Look, Angel, I know you've been out of the loop for a while, but I'm still evil. I don't do errands...unless they're evil errands.

Lilah ,'Just Rewards (2)'


Natter 45: Smooth as Billy Dee Williams.  

Off-topic discussion. Wanna talk about corsets, duct tape, or physics? This is the place. Detailed discussion of any current-season TV must be whitefonted.


Kathy A - Jun 02, 2006 11:58:05 am PDT #325 of 10002
We're very stretchy. - Connie Neil

My main memory of those really cold and snowy winters in the late 1970s are of the whole family shoveling the damn driveway every two hours because the wind kept forming chest-high drifts.


Kat - Jun 02, 2006 12:02:47 pm PDT #326 of 10002
"I keep to a strict diet of ill-advised enthusiasm and heartfelt regret." Leigh Bardugo

Jesse, I don't get that. Does Fossil think you can't change the band on your own?

i'm trapped at the convention center today because my students are participating in Model UN. Thank god for wireless.


tommyrot - Jun 02, 2006 12:04:13 pm PDT #327 of 10002
Sir, it's not an offence to let your cat eat your bacon. Okay? And we don't arrest cats, I'm very sorry.

My dad had this tractor with a scoop on the front and a scrapy-blade on the back - he'd make these huge piles of show, which we'd then dig holes in or play "king of the mountain" on.

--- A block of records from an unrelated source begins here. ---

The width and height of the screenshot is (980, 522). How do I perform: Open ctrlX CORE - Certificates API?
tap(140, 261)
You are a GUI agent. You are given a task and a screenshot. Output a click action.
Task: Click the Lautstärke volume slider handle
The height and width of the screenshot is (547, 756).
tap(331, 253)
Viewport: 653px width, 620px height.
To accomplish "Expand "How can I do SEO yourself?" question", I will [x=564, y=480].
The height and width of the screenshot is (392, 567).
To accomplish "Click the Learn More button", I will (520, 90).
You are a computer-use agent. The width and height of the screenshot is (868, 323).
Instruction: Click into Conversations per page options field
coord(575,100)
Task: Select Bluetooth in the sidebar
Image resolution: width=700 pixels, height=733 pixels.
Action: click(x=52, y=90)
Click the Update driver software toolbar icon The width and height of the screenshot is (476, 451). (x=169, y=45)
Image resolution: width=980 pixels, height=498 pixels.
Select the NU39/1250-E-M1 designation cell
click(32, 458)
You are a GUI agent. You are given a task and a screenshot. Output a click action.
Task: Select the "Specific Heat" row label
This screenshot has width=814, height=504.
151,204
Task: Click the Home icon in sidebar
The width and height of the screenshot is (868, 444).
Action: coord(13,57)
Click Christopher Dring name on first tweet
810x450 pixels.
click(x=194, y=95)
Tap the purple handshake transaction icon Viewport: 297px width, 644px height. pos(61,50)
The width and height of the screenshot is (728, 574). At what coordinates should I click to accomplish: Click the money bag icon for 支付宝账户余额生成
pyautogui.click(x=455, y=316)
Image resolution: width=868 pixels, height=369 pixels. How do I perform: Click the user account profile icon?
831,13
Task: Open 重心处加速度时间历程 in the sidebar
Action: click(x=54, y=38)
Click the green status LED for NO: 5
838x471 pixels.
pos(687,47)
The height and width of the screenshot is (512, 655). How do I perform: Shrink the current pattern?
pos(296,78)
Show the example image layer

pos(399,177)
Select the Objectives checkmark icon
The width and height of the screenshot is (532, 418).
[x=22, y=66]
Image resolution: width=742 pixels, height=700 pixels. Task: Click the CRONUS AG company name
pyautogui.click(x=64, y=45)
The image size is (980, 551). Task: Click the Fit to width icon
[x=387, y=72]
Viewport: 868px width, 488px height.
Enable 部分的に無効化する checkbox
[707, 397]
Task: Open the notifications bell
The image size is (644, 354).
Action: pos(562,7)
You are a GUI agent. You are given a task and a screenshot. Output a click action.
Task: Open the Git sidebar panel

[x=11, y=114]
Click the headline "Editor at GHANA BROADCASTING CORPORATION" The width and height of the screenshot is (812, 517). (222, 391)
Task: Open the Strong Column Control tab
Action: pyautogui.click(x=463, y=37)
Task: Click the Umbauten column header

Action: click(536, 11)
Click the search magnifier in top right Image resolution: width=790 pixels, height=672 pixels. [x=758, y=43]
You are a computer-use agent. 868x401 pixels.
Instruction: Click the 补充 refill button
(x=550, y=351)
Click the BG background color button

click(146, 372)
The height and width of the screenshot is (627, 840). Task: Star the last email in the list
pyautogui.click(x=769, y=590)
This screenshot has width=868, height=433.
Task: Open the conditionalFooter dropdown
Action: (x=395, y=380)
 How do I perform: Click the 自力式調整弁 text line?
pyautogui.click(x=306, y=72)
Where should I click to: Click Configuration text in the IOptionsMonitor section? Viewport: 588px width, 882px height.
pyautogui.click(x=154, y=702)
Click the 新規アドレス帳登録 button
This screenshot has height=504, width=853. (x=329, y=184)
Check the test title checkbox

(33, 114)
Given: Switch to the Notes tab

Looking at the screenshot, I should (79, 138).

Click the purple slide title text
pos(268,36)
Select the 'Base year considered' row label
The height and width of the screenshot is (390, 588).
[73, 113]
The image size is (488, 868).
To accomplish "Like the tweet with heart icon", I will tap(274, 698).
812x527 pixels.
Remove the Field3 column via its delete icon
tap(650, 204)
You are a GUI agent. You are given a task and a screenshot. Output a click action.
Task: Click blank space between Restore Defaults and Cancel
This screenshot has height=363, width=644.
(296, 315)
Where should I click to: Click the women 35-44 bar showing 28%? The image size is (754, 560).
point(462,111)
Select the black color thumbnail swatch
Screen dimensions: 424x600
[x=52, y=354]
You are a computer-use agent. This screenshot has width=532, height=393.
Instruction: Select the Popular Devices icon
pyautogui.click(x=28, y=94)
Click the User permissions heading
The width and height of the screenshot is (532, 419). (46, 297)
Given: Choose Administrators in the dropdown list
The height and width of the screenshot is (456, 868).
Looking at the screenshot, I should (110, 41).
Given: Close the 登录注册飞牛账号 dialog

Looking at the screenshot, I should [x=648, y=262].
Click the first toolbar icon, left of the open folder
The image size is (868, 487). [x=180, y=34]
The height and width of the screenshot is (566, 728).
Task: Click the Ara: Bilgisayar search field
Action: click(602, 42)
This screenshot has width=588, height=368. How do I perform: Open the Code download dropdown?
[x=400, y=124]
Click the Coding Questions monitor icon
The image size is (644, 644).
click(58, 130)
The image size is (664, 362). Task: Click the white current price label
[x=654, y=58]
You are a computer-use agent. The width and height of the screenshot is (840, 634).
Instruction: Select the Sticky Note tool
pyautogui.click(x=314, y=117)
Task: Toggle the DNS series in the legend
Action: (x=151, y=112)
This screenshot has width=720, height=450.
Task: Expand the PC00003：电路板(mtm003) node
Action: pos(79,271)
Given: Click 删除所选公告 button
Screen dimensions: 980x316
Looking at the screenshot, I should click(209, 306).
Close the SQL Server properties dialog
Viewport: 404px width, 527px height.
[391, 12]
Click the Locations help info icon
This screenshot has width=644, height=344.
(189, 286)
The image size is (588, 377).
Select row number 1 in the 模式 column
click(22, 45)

My parents did tell us stories of "the neighbor kid who dug a tunnel in a snow pile and it caved in on him." I forget if the kid died....


Jesse - Jun 02, 2006 12:06:05 pm PDT #328 of 10002
Sometimes I trip on how happy we could be.

Jesse, I don't get that. Does Fossil think you can't change the band on your own?

Who knows. I'm guessing they think I can't measure the band on my own, which is the real issue, but STILL.


lisah - Jun 02, 2006 12:11:41 pm PDT #329 of 10002
Punishingly Intricate

My parents did tell us stories of "the neighbor kid who dug a tunnel in a snow pile and it caved in on him." I forget if the kid died.

One of my great-uncles and a friend dug a tunnel in sandy earth and it caved in on them and they died.

In happier news...one of my most fun times as a kid was the winter of many blizzards (78, so i was 9) where there was a huge snow-plow created mountain of snow that we played on for weeks. We created a divot at the top and pretended it was a horse and sang "I'm a rhinestone cowboy" at the top of our lungs.


Vortex - Jun 02, 2006 12:12:26 pm PDT #330 of 10002
"Cry havoc and let slip the boobs of war!" -- Miracleman

oooh, my "magic" shivered just thinking of that.


tommyrot - Jun 02, 2006 12:14:06 pm PDT #331 of 10002
Sir, it's not an offence to let your cat eat your bacon. Okay? And we don't arrest cats, I'm very sorry.

We created a divot at the top and pretended it was a horse and sang "I'm a rhinestone cowboy" at the top of our lungs.

Oh my.

I never did that. I did, however, sing a version with the words, "I'm a rhinestone cow-pie."


Burrell - Jun 02, 2006 12:14:59 pm PDT #332 of 10002
Why did Darth Vader cross the road? To get to the Dark Side!

Kat, you're right around the corner from me! Why oh why am I still here and still busy?

If you watch Sesame Street today, I *think* Gordon, Susan, Maria and Bob are all on occasionally.

Yep, they're all there. Plus Luis, Maria's husband. Mr Hooper died and was replaced by Alan. And Bob's not looking too healthy, if you ask me.


bon bon - Jun 02, 2006 12:17:17 pm PDT #333 of 10002
It's five thousand for kissing, ten thousand for snuggling... End of list.

Msbelle, Jesse and other Queensistas-- apparently the R, E, F & V are suspended in Queens. Because subways don't work when it rains, you know.


Kathy A - Jun 02, 2006 12:18:03 pm PDT #334 of 10002
We're very stretchy. - Connie Neil

I did, however, sing a version with the words, "I'm a rhinestone cow-pie."

One summer, my sister and I couldn't stop singing, "Don't sneeeeeze out loud / Just keep it inside / and learn how to hide your geeerrrrrms."